EXERCISE REQUIREMENTS - Look for "width" in every line of the listing. Copy the lines that have it.

RECORDS FOR PROCESSING -
---+---

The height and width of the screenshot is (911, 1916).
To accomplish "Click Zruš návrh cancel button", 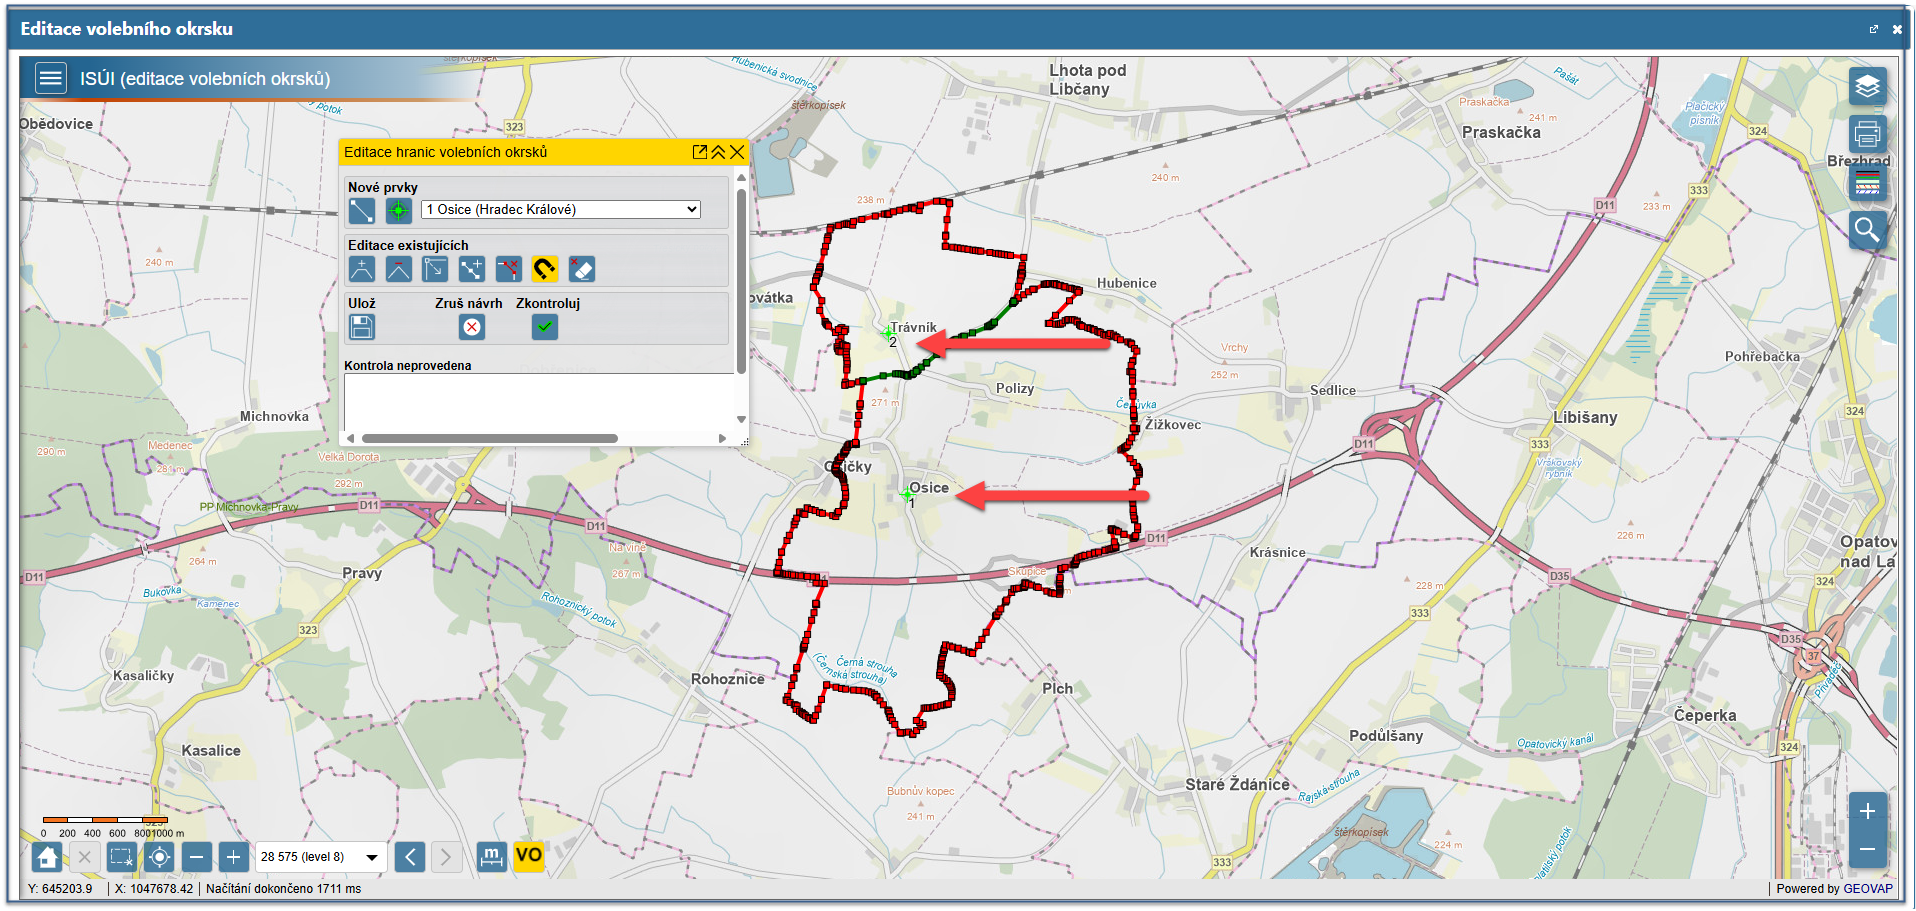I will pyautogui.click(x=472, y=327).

---+---

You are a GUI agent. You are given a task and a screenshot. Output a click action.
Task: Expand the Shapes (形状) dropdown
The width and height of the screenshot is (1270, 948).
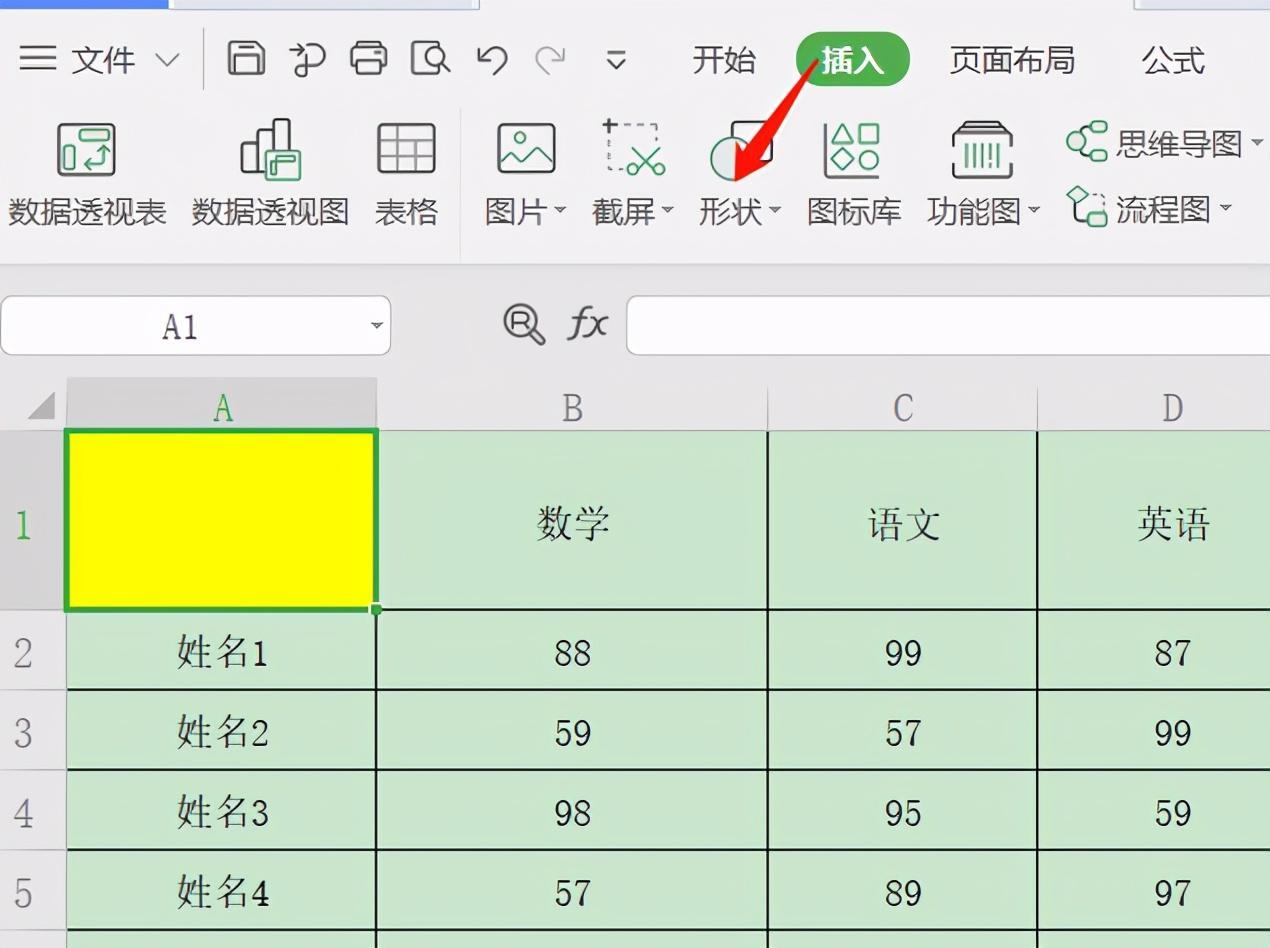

---+---

RESPONSE TO THE TASK -
The height and width of the screenshot is (911, 1916).
The width and height of the screenshot is (1270, 948).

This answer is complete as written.